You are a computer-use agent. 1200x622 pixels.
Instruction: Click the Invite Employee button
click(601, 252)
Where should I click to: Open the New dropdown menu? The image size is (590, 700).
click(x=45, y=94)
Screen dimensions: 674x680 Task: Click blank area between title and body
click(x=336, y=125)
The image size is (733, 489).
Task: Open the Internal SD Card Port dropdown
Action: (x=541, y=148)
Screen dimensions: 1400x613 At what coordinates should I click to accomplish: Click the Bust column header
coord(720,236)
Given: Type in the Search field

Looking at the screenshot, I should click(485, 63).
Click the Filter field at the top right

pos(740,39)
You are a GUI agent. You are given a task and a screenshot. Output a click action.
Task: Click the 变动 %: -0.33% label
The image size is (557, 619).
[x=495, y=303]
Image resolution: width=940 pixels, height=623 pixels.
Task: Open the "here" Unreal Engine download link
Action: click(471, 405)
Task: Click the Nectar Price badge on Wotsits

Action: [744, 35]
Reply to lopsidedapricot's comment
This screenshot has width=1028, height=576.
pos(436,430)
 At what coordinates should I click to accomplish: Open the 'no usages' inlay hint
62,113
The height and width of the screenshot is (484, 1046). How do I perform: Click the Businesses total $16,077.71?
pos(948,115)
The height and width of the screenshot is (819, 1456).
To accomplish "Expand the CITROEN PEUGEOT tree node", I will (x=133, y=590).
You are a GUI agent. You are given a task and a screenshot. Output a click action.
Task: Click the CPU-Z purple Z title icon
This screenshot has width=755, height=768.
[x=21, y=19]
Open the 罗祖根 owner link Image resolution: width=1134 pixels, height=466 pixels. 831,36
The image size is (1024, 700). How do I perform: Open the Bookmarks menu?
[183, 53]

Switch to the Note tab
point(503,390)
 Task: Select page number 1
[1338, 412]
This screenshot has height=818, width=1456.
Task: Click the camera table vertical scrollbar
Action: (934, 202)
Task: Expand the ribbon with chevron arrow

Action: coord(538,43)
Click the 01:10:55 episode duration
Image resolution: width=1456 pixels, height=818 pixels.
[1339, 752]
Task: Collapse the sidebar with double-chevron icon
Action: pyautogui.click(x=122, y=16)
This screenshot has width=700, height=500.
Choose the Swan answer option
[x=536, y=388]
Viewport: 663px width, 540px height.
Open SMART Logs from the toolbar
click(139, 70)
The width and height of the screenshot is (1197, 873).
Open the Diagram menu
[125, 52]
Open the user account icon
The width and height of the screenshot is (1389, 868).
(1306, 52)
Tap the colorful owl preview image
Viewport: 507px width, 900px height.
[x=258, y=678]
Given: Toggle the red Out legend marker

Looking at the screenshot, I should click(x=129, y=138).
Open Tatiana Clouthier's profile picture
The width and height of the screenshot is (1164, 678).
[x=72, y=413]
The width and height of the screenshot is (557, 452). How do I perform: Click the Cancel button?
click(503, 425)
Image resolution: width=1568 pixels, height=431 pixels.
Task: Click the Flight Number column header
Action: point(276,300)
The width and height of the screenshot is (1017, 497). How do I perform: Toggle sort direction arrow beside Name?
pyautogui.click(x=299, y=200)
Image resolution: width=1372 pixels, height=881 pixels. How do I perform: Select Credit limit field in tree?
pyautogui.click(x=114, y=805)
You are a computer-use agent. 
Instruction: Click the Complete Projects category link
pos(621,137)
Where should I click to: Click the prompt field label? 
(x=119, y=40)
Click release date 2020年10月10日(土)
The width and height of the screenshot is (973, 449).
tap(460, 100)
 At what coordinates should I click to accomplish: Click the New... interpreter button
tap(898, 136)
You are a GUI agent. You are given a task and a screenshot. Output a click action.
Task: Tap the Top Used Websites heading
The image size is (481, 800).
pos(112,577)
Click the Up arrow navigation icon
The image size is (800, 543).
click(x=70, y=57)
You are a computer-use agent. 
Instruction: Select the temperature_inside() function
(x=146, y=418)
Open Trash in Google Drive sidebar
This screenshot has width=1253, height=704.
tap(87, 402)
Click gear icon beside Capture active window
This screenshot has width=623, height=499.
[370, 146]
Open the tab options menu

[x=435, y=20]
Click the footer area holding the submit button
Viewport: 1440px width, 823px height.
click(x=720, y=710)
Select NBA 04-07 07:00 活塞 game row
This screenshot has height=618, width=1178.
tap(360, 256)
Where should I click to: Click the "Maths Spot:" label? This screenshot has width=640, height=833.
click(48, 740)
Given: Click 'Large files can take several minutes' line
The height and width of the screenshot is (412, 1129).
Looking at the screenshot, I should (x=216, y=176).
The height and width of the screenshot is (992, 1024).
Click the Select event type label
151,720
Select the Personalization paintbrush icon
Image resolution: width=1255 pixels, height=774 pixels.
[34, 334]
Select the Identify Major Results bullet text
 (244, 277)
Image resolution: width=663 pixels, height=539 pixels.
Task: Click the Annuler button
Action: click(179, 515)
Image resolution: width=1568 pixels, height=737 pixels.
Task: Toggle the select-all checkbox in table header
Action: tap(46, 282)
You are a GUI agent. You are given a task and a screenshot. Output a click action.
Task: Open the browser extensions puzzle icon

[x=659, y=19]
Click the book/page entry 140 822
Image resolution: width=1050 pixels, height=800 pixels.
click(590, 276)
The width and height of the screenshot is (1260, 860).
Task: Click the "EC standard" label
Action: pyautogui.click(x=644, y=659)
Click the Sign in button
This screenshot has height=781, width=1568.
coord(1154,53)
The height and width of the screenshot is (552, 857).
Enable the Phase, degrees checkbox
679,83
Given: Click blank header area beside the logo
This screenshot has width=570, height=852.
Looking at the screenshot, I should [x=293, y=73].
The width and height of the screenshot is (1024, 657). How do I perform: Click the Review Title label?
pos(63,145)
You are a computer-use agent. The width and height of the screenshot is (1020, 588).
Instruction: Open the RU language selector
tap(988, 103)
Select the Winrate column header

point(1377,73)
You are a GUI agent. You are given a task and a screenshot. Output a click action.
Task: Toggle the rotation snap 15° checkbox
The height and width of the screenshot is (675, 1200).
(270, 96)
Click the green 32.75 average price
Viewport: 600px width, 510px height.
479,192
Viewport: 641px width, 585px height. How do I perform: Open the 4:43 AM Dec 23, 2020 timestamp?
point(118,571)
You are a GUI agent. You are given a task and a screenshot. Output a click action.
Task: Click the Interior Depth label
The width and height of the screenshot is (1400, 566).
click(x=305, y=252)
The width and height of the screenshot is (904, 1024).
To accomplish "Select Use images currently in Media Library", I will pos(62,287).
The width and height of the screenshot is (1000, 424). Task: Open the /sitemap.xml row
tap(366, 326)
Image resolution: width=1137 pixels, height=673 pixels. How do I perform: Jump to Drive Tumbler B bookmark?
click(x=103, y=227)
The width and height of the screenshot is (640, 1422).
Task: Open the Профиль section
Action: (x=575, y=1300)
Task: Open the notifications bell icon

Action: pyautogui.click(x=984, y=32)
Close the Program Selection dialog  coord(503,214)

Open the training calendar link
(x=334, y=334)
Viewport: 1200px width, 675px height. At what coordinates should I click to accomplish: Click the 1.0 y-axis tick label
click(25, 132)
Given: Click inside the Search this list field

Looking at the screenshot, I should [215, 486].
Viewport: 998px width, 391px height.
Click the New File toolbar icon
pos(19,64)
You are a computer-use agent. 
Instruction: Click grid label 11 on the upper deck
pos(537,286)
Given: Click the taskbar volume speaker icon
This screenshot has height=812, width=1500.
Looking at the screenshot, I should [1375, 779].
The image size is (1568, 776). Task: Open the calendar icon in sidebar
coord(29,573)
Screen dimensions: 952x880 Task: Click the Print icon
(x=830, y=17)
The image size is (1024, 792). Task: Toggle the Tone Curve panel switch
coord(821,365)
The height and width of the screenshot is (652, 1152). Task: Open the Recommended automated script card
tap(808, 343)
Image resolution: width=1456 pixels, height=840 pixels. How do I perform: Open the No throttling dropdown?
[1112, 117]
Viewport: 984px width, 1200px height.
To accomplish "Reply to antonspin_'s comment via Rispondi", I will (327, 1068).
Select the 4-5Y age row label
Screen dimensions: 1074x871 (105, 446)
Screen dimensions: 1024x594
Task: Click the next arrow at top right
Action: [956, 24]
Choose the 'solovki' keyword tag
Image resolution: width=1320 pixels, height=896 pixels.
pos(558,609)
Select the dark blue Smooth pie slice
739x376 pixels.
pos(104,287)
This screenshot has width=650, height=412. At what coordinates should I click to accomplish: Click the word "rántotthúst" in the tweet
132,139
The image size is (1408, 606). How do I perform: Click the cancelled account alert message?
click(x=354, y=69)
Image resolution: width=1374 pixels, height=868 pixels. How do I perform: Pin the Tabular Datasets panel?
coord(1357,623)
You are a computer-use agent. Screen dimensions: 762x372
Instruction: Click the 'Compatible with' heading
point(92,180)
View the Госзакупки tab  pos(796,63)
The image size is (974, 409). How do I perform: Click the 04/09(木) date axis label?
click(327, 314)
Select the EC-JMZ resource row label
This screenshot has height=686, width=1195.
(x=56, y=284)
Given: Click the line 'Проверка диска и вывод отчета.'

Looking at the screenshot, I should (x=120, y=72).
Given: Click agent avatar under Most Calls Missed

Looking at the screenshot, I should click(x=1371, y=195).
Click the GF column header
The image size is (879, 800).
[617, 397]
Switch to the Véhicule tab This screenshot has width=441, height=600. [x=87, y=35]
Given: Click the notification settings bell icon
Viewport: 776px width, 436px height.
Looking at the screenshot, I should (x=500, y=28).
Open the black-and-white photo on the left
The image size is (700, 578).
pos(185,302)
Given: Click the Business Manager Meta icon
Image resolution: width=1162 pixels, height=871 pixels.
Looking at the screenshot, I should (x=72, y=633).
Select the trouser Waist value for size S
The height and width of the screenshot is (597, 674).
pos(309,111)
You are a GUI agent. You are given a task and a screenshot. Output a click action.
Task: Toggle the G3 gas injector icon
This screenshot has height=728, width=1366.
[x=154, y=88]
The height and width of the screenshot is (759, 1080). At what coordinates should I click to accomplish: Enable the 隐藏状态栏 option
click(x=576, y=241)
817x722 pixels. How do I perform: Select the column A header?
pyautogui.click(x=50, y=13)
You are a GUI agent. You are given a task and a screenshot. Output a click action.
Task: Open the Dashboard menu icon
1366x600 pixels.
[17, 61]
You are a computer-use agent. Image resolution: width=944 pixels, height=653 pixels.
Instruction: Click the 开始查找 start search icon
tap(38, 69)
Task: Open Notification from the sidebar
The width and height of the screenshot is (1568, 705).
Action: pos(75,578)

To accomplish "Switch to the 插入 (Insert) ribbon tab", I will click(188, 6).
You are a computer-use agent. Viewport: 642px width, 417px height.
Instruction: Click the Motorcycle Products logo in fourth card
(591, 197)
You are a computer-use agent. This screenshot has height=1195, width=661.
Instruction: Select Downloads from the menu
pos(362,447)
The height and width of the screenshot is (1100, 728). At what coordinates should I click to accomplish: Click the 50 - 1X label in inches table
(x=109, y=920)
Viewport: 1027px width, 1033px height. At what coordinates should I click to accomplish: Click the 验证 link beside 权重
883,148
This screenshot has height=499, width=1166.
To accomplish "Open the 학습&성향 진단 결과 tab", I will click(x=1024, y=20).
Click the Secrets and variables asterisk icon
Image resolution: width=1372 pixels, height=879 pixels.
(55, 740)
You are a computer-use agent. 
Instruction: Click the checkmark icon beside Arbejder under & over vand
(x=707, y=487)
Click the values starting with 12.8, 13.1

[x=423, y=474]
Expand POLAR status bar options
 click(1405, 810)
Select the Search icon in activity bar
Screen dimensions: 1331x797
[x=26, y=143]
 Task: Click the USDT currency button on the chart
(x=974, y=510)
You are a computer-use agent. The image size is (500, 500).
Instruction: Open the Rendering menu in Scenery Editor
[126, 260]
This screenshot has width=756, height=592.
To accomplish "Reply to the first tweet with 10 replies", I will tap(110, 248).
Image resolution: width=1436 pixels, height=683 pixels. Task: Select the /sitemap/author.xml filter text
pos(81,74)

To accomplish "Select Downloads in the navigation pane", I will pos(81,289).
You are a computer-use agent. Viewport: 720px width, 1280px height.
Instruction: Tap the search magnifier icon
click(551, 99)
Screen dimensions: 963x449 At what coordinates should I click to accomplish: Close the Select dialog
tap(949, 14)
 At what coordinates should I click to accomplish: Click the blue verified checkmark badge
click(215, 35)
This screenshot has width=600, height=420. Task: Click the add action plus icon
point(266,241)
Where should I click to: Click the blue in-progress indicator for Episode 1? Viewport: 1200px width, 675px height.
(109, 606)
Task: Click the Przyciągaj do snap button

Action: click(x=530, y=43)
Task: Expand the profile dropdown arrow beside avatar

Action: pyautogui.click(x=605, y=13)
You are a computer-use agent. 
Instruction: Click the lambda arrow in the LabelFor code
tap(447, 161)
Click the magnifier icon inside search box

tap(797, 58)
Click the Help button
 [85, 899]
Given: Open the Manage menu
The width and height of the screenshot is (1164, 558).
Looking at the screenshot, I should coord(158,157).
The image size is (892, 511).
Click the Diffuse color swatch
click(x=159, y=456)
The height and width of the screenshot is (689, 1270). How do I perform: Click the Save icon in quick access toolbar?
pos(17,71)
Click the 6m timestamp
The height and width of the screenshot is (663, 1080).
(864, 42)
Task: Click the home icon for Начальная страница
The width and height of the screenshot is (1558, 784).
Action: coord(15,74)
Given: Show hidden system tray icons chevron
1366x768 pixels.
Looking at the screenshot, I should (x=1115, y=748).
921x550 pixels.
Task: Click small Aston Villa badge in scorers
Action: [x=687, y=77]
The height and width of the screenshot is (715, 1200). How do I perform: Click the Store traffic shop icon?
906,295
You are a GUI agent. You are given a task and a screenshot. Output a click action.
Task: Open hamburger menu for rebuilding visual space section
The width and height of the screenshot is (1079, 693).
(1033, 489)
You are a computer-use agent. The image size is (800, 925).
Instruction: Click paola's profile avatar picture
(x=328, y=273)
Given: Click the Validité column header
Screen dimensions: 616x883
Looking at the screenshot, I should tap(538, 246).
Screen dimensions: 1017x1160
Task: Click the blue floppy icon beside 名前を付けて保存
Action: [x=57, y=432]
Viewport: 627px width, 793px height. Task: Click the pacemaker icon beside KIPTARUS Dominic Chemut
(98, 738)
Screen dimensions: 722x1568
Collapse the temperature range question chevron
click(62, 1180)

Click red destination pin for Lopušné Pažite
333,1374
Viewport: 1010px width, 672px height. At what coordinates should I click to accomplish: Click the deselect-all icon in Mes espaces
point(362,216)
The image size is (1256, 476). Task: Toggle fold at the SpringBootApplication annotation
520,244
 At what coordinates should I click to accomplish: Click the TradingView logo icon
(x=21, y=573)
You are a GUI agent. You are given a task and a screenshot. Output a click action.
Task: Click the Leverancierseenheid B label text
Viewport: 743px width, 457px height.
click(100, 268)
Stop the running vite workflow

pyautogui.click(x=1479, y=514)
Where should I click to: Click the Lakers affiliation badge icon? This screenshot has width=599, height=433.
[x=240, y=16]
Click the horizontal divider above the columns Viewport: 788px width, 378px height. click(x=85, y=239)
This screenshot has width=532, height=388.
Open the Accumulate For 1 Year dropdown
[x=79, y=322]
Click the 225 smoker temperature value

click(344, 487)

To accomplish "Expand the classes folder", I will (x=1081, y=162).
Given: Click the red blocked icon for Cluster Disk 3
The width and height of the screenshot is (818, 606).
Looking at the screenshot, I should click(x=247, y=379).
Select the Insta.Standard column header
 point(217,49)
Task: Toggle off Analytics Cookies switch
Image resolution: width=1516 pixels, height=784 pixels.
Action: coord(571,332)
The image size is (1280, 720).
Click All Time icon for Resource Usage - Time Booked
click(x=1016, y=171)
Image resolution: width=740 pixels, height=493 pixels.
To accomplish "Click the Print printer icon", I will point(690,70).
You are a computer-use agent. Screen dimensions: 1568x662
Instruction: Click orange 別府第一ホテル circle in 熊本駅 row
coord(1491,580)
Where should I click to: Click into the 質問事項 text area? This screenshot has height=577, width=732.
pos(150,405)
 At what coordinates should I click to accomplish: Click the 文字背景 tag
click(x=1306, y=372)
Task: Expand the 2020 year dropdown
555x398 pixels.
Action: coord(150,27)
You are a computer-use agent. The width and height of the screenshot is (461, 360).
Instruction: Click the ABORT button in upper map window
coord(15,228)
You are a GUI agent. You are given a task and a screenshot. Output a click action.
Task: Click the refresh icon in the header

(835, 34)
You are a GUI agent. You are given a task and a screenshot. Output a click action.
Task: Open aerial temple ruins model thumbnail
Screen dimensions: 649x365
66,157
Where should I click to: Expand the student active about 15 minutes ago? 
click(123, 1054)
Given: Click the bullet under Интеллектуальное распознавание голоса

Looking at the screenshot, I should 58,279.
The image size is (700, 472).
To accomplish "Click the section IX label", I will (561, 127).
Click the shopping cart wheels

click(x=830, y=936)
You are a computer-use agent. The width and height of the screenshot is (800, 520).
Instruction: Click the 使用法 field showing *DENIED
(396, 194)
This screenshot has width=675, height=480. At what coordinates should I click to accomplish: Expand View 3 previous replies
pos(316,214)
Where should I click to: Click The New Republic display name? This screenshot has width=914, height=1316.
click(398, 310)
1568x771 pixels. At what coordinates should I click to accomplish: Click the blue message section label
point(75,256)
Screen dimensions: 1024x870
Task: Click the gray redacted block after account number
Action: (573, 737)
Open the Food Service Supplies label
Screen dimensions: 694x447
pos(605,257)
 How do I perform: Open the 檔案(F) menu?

....................

**Required work:** Set down precisely the lines above between the line holding "This screenshot has width=650, height=412." and the line holding "Switch to the Véhicule", inclusive, and nothing beyond them.

**Response:**
This screenshot has width=650, height=412. At what coordinates should I click to accomplish: Click the word "rántotthúst" in the tweet
132,139
The image size is (1408, 606). How do I perform: Click the cancelled account alert message?
click(x=354, y=69)
Image resolution: width=1374 pixels, height=868 pixels. How do I perform: Pin the Tabular Datasets panel?
coord(1357,623)
You are a computer-use agent. Screen dimensions: 762x372
Instruction: Click the 'Compatible with' heading
point(92,180)
View the Госзакупки tab  pos(796,63)
The image size is (974, 409). How do I perform: Click the 04/09(木) date axis label?
click(327, 314)
Select the EC-JMZ resource row label
This screenshot has height=686, width=1195.
(x=56, y=284)
Given: Click the line 'Проверка диска и вывод отчета.'

Looking at the screenshot, I should (x=120, y=72).
Given: Click agent avatar under Most Calls Missed

Looking at the screenshot, I should click(x=1371, y=195).
Click the GF column header
The image size is (879, 800).
[617, 397]
Switch to the Véhicule tab This screenshot has width=441, height=600. [x=87, y=35]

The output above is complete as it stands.